I use pandera to validate pandas DataFrames that are ultimately written as parquet files via pyarrow. Parquet supports date and decimal types which are not natively supported by pandas but can be stored in object
columns. I wanted to let pandera coerce to those types during validation.
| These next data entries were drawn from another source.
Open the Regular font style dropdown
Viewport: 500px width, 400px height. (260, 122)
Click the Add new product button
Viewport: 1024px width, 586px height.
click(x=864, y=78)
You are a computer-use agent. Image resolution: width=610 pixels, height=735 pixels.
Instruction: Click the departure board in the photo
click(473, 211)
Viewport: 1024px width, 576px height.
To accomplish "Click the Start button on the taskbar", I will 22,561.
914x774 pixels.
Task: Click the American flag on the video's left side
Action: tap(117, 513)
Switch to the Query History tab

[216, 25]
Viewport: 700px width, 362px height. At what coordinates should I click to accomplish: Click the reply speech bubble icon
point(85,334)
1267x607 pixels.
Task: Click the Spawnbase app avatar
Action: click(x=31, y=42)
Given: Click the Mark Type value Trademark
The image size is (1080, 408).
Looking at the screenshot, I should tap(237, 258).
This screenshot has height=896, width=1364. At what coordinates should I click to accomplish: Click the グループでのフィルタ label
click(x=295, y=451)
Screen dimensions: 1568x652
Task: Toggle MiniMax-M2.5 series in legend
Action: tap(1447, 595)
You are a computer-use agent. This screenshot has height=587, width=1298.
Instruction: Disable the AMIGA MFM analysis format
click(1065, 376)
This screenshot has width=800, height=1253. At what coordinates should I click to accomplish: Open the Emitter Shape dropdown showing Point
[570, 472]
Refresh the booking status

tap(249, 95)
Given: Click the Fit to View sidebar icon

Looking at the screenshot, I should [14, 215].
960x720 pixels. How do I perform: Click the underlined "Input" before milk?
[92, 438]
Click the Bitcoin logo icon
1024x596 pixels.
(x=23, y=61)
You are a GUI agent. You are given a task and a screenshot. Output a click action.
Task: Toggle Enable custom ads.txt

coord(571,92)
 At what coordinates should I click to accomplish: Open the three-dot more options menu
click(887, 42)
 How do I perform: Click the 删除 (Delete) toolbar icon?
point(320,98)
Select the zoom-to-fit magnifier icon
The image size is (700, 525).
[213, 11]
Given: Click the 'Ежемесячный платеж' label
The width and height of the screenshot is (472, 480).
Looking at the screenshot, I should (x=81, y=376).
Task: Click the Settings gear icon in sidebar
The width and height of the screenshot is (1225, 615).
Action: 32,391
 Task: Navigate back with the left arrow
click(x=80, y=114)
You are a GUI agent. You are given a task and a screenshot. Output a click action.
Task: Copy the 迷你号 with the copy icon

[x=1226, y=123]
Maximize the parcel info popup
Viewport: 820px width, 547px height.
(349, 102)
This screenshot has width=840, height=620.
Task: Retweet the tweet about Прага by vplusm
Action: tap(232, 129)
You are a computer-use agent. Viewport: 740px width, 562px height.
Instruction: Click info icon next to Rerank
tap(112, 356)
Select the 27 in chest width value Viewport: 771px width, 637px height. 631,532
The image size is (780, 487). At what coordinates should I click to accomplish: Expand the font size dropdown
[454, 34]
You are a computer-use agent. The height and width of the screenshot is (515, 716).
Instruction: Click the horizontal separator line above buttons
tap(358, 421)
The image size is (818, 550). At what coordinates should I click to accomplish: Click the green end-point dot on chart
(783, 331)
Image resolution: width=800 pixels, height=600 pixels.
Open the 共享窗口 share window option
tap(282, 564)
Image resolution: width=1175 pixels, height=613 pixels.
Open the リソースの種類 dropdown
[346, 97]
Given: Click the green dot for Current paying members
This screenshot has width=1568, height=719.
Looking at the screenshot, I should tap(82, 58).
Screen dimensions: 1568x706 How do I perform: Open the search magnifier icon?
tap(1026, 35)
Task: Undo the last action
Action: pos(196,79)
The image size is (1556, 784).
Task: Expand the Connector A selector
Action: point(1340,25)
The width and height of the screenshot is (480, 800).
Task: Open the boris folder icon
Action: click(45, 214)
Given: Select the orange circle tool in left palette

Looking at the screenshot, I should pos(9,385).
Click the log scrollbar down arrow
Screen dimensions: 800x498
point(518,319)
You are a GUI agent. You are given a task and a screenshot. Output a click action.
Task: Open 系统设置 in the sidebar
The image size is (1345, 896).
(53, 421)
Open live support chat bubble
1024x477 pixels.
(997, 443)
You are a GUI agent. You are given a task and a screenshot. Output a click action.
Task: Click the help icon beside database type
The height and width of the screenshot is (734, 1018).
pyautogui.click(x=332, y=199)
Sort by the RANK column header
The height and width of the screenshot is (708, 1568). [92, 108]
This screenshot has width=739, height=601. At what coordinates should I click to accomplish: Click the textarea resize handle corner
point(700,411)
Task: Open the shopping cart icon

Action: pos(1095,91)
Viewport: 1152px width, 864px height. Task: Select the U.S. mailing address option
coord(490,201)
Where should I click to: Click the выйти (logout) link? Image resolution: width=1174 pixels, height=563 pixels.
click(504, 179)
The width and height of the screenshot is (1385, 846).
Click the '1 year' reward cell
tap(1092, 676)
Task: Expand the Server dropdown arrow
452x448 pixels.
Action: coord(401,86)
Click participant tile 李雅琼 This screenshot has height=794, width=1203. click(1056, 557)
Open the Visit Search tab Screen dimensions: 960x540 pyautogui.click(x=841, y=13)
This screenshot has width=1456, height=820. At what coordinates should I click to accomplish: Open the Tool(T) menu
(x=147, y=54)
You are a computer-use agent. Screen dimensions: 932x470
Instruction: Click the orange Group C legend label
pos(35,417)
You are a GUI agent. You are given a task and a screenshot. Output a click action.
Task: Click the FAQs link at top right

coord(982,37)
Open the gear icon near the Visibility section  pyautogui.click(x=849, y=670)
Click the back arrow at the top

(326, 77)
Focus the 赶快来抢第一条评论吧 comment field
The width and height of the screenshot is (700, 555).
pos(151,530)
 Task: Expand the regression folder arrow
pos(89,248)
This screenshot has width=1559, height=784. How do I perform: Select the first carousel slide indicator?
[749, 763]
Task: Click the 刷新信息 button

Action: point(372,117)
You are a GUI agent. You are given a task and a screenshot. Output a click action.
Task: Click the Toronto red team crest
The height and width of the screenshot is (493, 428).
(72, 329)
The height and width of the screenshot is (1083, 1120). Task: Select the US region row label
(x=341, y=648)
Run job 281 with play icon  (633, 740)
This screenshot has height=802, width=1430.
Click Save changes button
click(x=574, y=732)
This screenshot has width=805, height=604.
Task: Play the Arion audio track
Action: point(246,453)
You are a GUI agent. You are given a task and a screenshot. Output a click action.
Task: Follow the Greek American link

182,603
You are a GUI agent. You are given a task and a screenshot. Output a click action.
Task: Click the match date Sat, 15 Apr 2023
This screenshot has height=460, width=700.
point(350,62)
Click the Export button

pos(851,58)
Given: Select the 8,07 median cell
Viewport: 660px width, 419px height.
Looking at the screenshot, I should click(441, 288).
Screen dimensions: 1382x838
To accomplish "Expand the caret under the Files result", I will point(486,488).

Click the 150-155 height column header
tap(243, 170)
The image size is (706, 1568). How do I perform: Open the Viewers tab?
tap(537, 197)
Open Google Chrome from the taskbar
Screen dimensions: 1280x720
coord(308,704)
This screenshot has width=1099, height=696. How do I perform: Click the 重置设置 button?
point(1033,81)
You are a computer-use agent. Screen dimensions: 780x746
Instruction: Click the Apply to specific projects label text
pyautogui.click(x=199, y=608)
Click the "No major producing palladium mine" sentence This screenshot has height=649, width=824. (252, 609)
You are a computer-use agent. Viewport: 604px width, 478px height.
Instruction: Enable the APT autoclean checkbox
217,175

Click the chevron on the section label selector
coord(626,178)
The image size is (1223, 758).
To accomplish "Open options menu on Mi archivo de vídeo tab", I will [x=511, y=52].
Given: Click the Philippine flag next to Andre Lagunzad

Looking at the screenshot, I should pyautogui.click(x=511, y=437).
So far, my solution has been to subclass pandera.Column
and override coerce_dtype.
Example for date:
from typing import Optional
import pandas as pd
import pandera as pa
class DateColumn(pa.Column):
"""Column containing date values encoded as date types (not datetime)."""
def __init__(
self,
checks: pa.schemas.CheckList = None,
nullable: bool = False,
allow_duplicates: bool = True,
coerce: bool = False,
required: bool = True,
name: Optional[str] = None,
regex: bool = False,
) -> None:
super().__init__(
pa.Object, # <===========
checks=checks,
nullable=nullable,
allow_duplicates=allow_duplicates,
coerce=coerce,
required=required,
name=name,
regex=regex,
)
def coerce_dtype(self, series: pd.Series) -> pd.Series:
"""Coerce a pandas.Series to date types."""
try:
dttms = pd.to_datetime(series, infer_datetime_format=True, utc=True)
except TypeError as err:
msg = f"Error while coercing '{self.name} to type'date'"
raise TypeError(msg) from err
return dttms.dt.date
schema = pa.DataFrameSchema(columns={"dt": DateColumn(coerce=True)})
df = pd.DataFrame({'dt':pd.date_range("2021-01-01", periods=1, freq="H")})
print(df)
#> dt
#> 0 2021-01-01
print(df["dt"].dtype)
#> datetime64[ns]
df = schema.validate(df)
print(df)
#> dt
#> 0 2021-01-01
print(df["dt"].dtype)
#> object
Created on 2021-01-07 by the reprexpy package
The issue with the above is that custom columns are not compatible with SchemaModel
.
I suggest to move the coerce_dtype()
to a Dtype
class that could be subclassed to add arguments to the __init__
and/or modify coercion. That would help decouple the coercion logic from DataFrameSchema. e.g:
https://github.com/pandera-dev/pandera/blob/bfdb118504f78f7dcf6dcba96f6200194b4f5fbf/pandera/schemas.py#L285
SchemaModel
(e.g Decimal needs precision and scale).Cool, thanks for describing this use case!
I suggest to move the coerce_dtype() to a Dtype class that could be subclassed to add arguments to the init and/or modify coercion.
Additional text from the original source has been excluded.